ABOUT THIS EXERCISE ▸
All that is needed is the run of lines from the top of the entries to the line with "logged in (70, 2208)", that line included, repeated exactly and free of pictures.
++++ DATA EXCERPTS ++++
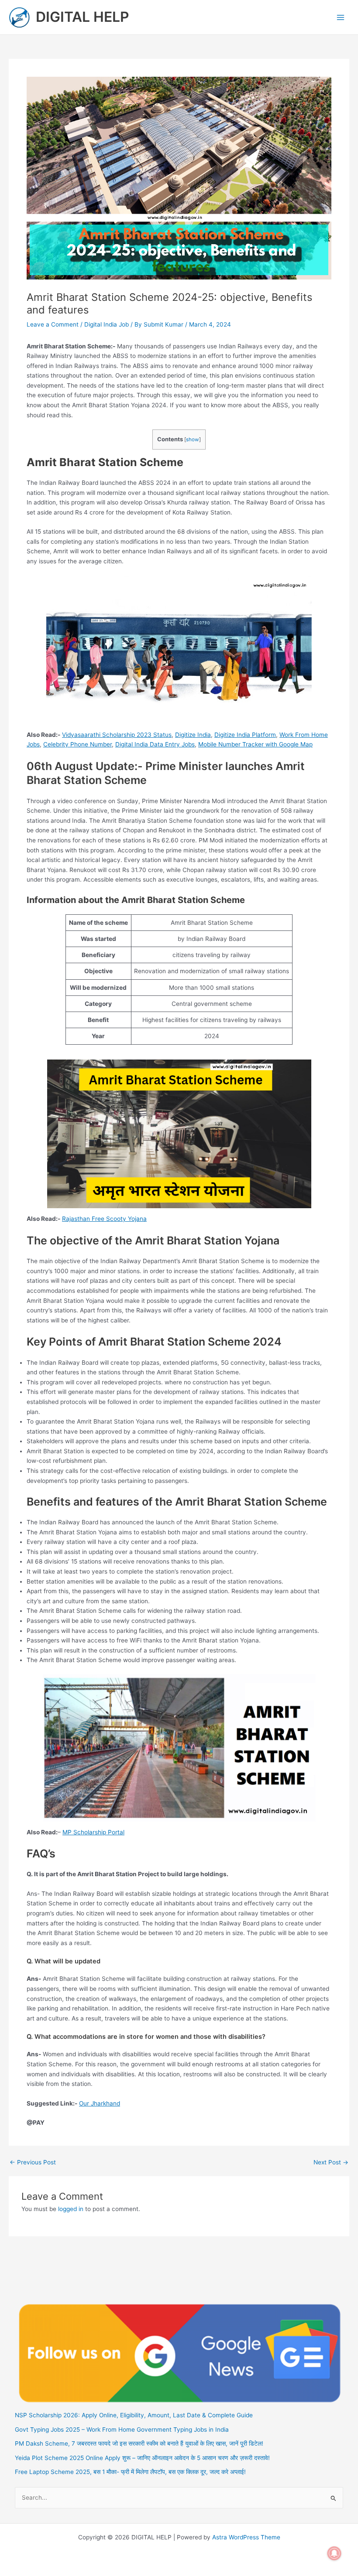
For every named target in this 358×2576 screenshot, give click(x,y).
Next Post (330, 2163)
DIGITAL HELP (82, 16)
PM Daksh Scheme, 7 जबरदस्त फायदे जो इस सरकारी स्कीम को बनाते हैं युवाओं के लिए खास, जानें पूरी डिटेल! (139, 2443)
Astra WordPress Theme (246, 2537)
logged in (70, 2208)
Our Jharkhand (99, 2103)
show (192, 439)
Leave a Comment (53, 324)
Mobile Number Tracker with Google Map (255, 744)
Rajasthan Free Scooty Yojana (104, 1218)
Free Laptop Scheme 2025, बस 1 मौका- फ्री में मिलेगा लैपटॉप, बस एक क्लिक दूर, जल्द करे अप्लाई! (130, 2471)
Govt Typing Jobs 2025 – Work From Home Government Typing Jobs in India (122, 2429)
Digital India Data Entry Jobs (155, 744)
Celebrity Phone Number (77, 744)
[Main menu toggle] (341, 17)
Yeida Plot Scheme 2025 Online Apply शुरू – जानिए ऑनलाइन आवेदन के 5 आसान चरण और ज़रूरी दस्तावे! (142, 2457)
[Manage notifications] (334, 2553)
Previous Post (33, 2163)
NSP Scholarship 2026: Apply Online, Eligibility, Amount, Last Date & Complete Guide (134, 2415)
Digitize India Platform (245, 734)
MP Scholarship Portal (93, 1832)
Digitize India (193, 734)
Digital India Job (106, 324)
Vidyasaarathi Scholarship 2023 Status (117, 734)
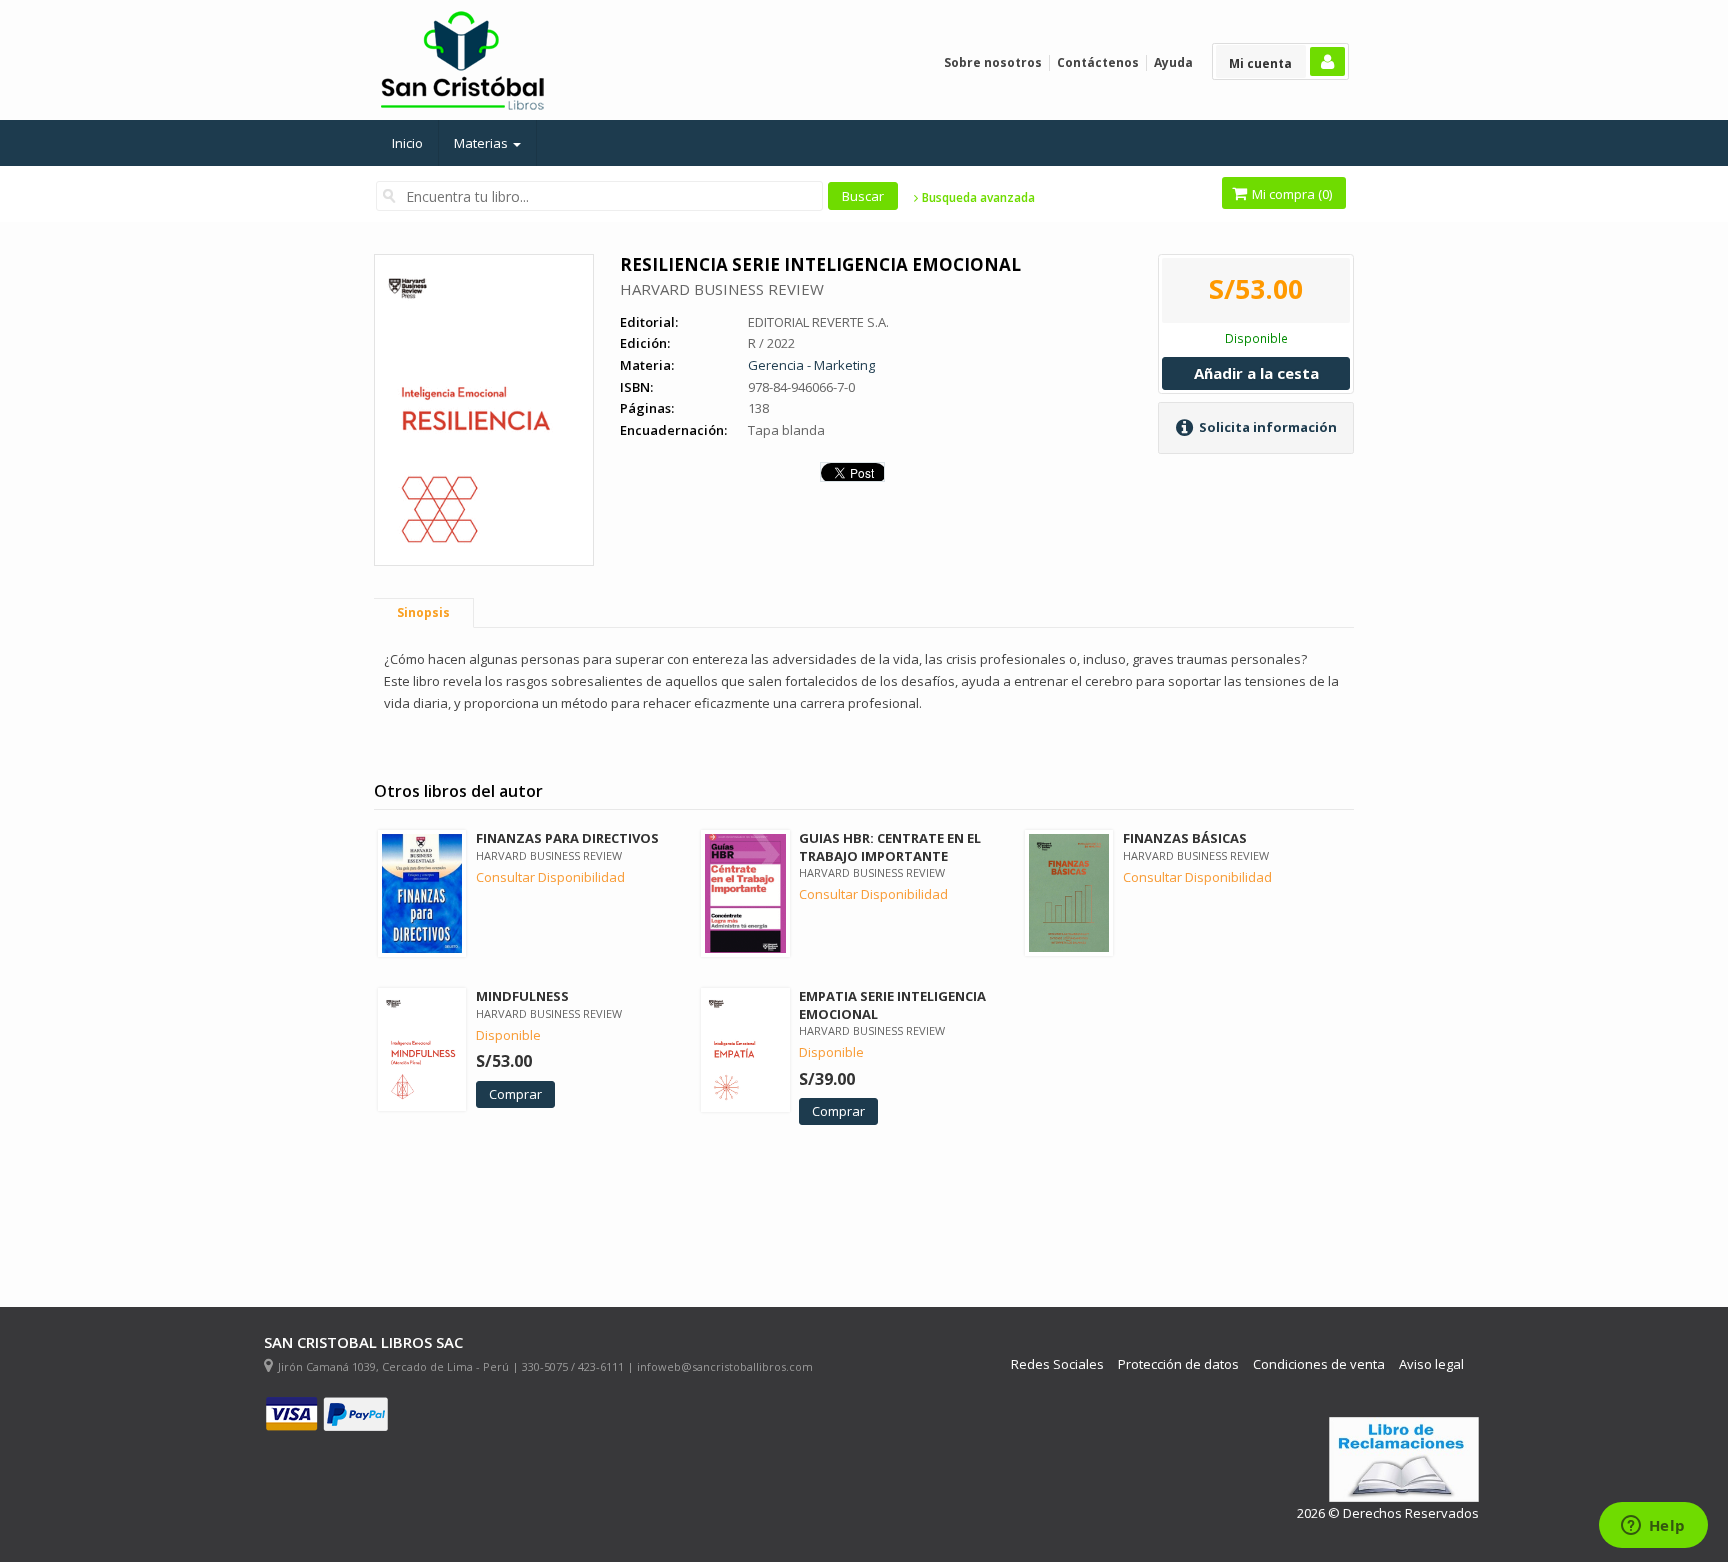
++++
ANSWER TO THIS PROBLEM ▸
For every named target in this 358×2576 screenshot, give click(x,y).
Next Post (330, 2163)
DIGITAL HELP (82, 16)
PM Daksh Scheme, 7 जबरदस्त फायदे जो इस सरकारी स्कीम को बनाते हैं युवाओं के लिए खास, जानें पूरी डिटेल! (139, 2443)
Astra WordPress Theme (246, 2537)
logged in (70, 2208)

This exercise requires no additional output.